Syria’s Foreign Minister Asaad Hassan al-Shaibani met with Israel’s Strategic Affairs Minister Ron Dermer in Paris on Tuesday in a U.S.-brokered meeting, Syrian state news agency SANA reported.
According to SANA, the talks focused on de-escalating the conflict in southern Syria and reviving the 1974 disengagement agreement between Israel and Syria, which established a U.N.-patrolled buffer zone in the Golan Heights.
The talks, which were also attended by U.S. envoy to Syria Tom Barrack, resulted in “understandings that support stability in the region,” the news agency said, without providing further details.
A senior Trump administration official confirmed the meeting to the Associated Press, saying Washington supports “any efforts that will bring lasting stability and peace between Israel and its neighbors” as part of President Donald Trump’s vision of a “stable Syria at peace with itself and its neighbors, including Israel.”
A Syrian source cited by Reuters said Israel had again raised establishing a “humanitarian corridor” to send aid directly into Sweida, a Druze-majority province in Syria’s south that saw days of sectarian violence last month. Syria had previously rejected this idea.

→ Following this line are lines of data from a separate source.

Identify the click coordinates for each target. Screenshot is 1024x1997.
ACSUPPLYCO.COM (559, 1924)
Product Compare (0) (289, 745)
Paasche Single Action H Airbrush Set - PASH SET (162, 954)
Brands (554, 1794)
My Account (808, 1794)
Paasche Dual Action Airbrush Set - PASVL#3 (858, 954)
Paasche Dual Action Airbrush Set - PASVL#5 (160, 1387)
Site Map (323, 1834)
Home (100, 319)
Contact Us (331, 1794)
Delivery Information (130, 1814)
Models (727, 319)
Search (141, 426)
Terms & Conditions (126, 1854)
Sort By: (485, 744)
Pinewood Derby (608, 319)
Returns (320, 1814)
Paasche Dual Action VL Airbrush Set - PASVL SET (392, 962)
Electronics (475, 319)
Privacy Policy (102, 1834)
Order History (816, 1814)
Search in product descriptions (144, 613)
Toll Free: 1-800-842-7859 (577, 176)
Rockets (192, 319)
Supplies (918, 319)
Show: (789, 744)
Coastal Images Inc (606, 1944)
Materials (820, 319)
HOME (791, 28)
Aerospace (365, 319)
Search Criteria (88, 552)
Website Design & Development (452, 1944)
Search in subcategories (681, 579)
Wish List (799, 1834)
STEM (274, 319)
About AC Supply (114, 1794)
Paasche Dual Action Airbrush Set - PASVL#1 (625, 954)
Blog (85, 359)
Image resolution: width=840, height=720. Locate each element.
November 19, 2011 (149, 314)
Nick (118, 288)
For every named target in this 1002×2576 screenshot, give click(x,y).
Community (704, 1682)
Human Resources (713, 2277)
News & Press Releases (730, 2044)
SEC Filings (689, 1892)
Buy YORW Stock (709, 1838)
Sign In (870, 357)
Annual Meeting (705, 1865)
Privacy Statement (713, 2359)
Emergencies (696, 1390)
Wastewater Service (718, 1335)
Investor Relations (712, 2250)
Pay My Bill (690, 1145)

Another source told the news outlet said the two sides agreed to continue talks focused on security coordination in southern Syria.
Israel did not immediately comment on the meeting.
The meeting marks the first publicly acknowledged direct negotiations between the two sides. Previous U.S.-mediated discussions in Paris and Azerbaijan over the summer ended without results.
The meeting follows last month’s clashes in Sweida province between Druze groups and Bedouin clans, which escalated when Syrian forces reportedly sided with the Bedouin. Israel carried out airstrikes on multiple targets, including the Syrian Defense Ministry headquarters in Damascus, in defense of the Druze religious minority.
A U.S.-Turkish-Arab-mediated truce eased the fighting, which had killed hundreds, but clashes continued despite the ceasefire.